Now let the child tap the nails into the wood using the weight of the hammer. They don’t need to hit the nail very hard so encourage them to strike the nail head without swinging the hammer too much. Just let it fall onto the nail head and watch the nail disappear into the wood.

Older children might like to have a go at taking a nail out using the claw end of the hammer head. To do this simply slide the claw under the nail head and gentler lever it backwards to pull the nail out.

2. How to use a wood saw

Sawing a piece of wood is another exciting challenge and again a little bit of preparation can really help out here. Take a piece of wood, ideally flat and about 30cm (12inchs) long is fine and no thicker than 8cm (3 inches) and nail 2 small pieces of wood across its face leaving enough space between them for the saw blade. This will act as a guide stopping the saw bouncing around and reducing the risk of fingers getting caught by the blade.
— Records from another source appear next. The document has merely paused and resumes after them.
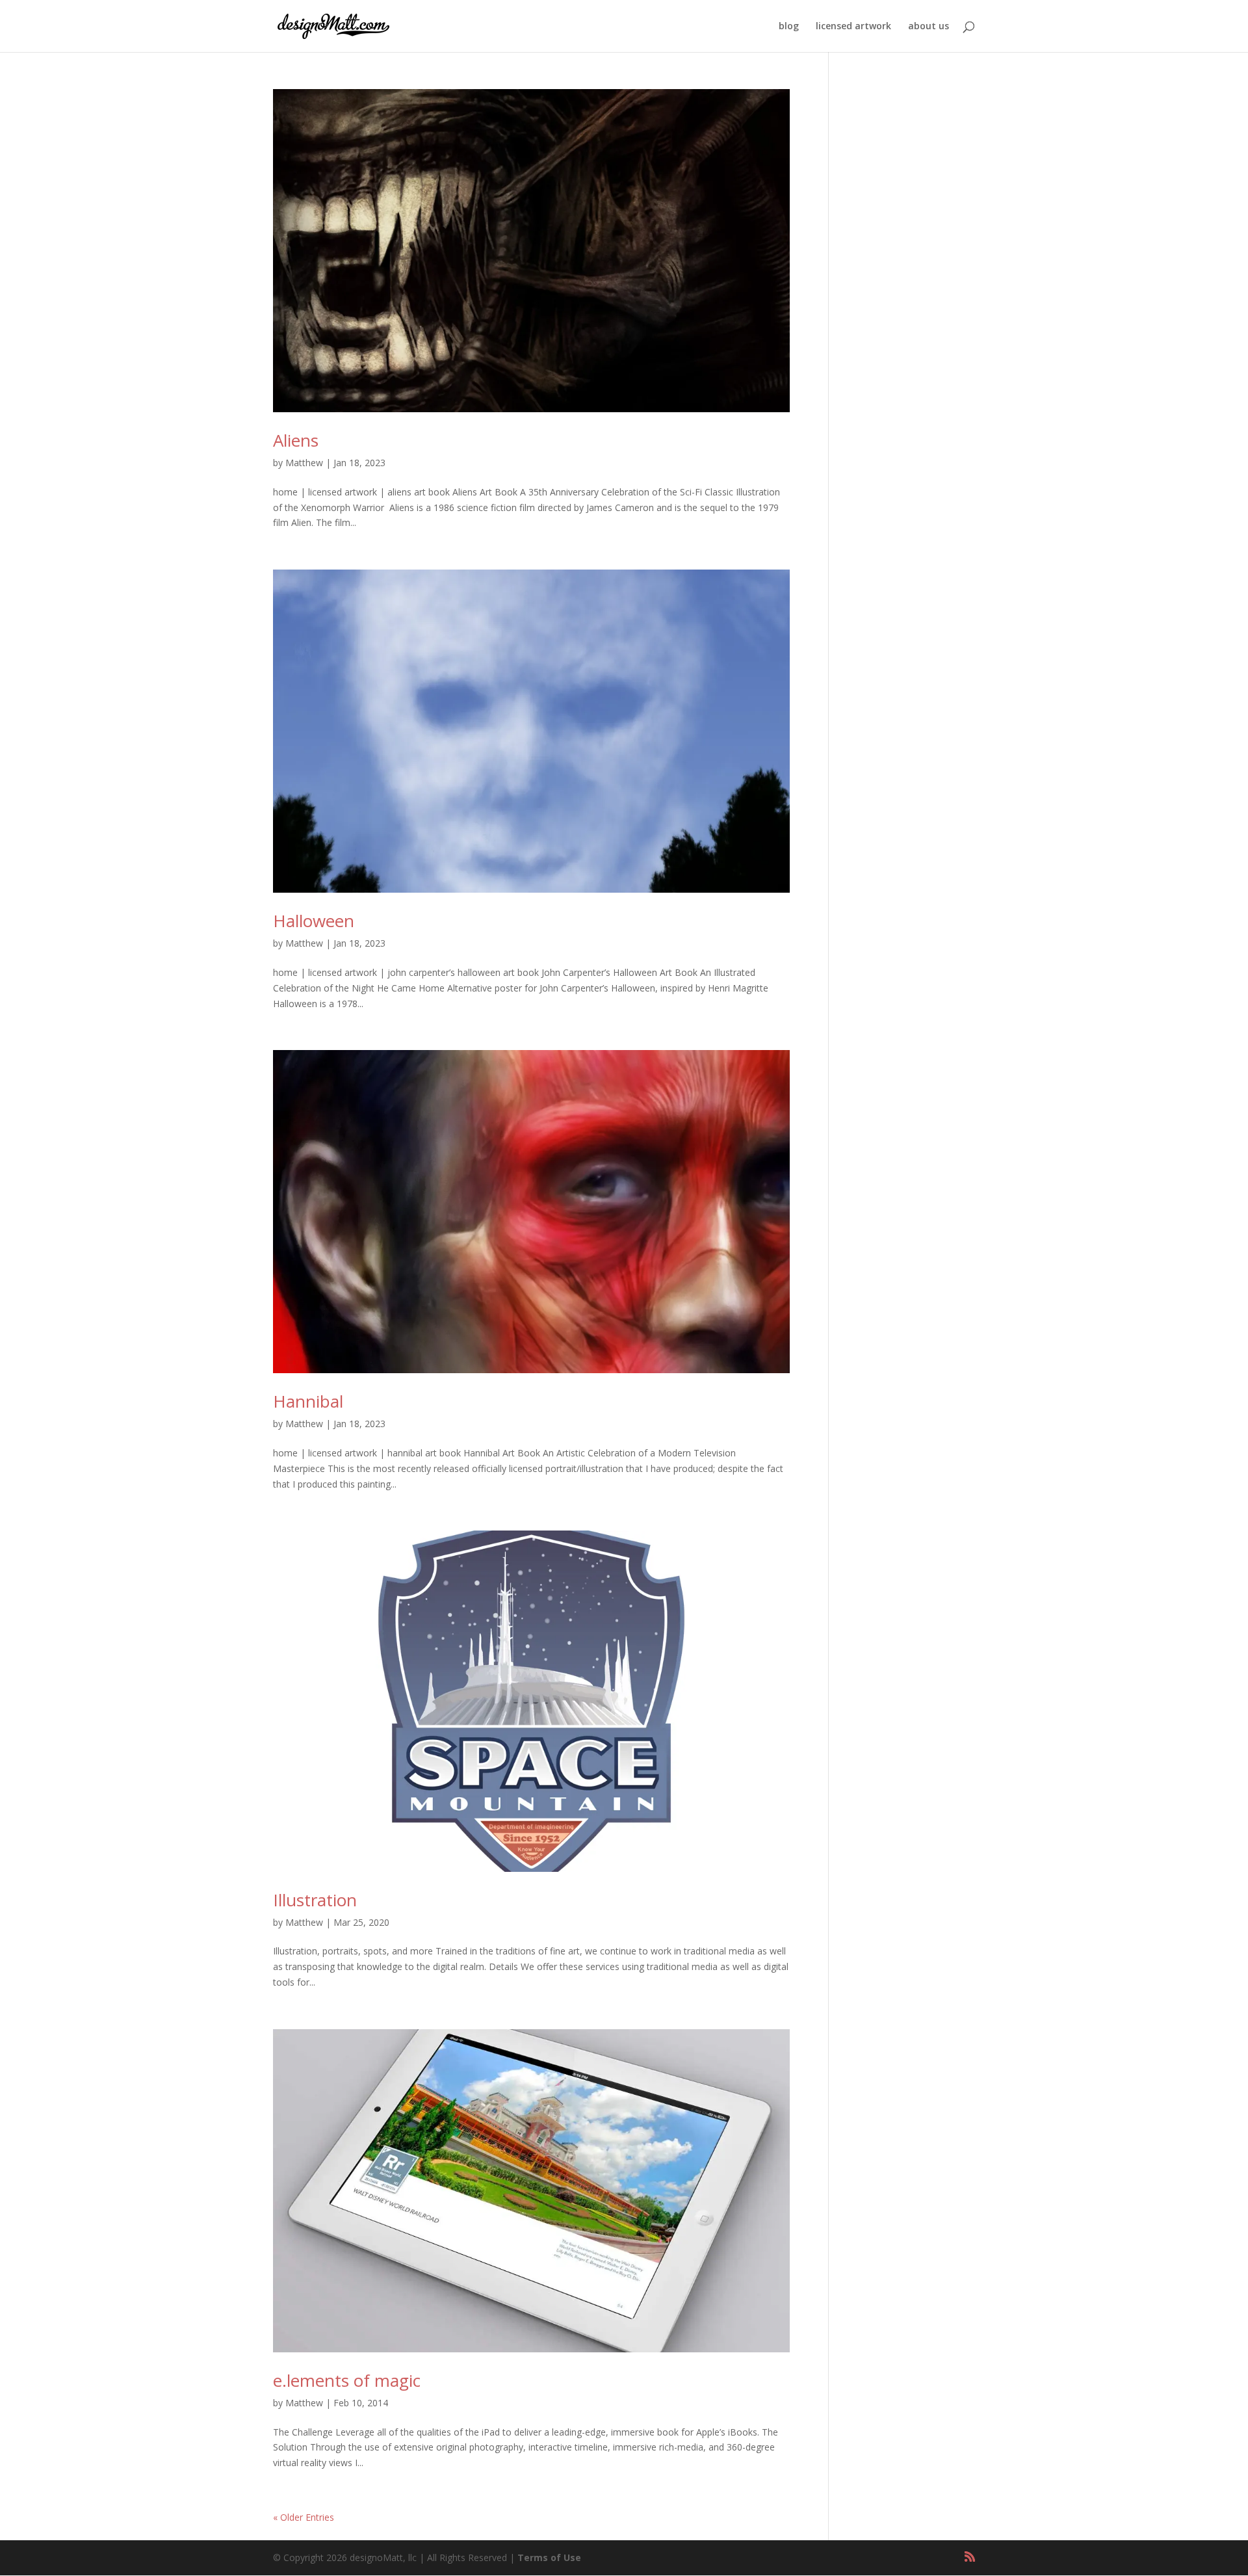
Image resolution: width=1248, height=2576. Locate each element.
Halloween (313, 920)
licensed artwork (853, 26)
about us (928, 26)
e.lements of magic (347, 2380)
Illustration (315, 1900)
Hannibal (308, 1401)
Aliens (295, 440)
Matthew (304, 462)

Now let the child hold the saw and draw it back and forth between the guide letting the weight of the sway cut through the wood. It's worth putting the wood on some other scrap wood so that the blade doesn’t catch on the floor as they cut.

It doesn't matter if the cuts doesn’t go all the way through as it’s the feeling of cutting that will interest the child however most will probably want to see the cut completed so help out f needs be.

3. How to use a screwdriver

You can use one of the pieces of wood from the saw activity or the piece previously used for learning how to use a hammer and nails. Just like with the hammer it’s a good idea to start the screw off by giving it a couple of turns into the wood so that it stands up on its own.

Now show the child how to use the screwdriver to drive the screw into the wood. Remember to explain that the screw is threaded meaning that you turn it clockwise to screw it in and anti-clockwise to take it out again.

Let the child drive a few screws in and out so that they understand how the screw works and their turning of the driver is making it go deeper or return out of the wood.

4. How to use an electric drill

Power tools are very useful when carrying out DIY however it might be tempting to steer children away from using them as they can be noisy. However with the right support children can use an electric drill to make holes in wood which is a very satisfying activity.

Using the 6mm bit make a small hole in the wood as a guide hole so that the drill doesn’t bounce around when the child has a go.

Swap the drill bit to the 5mm bit and let the child hold the drill. They just need to put the tip of the bit into the pre-drilled 10mm hole, hold the drill upright and pull the trigger.

If your drill has a speed control its worth reducing the speed as this will make it easier for the child to handle the drill when its running.

General safety advice

It can be tempting to say no when children want to use hand tools. That's ok it's a natural response to the potential dangers of handling sharp, heavy or powered objects. Afterall tools are not toys. However by taking a few simple steps to manage the potential risks children can enjoy learning new skills whilst remaining safe.

  • Never let children use tools unsupervised.
  • If multiple children are taking part in the activity only allow one to use a tool at a time. Ask the others to watch from a safe distance.
  • Wear googles or safety glasses.
  • Wear ear defenders if your child is concerned by the noise of a drill.
  • Choose a dry day or use the tools inside if safe to do so.
  • Make sure the tools are in good working order before allowing children to use them.
  • Tidy all tools and materials away after the activity.
  • Be sure to communicate to the children that they are not to use the tools unsupervised and to ask an adult if they want to do the activity again.

Above all the aim is to give children the freedom to use the hand tools but to do so in a way that means they respect the risks but are not put off or intimidated by them. Following these safety guidelines will ensure that the activity is fun but safe at all times.

Extra information

Always test each part of the activity yourself before letting the child have a go.

Very young children might need some extra help holding or guiding the tools as they use them. Once you've helped them encourage the child to have a go on their own.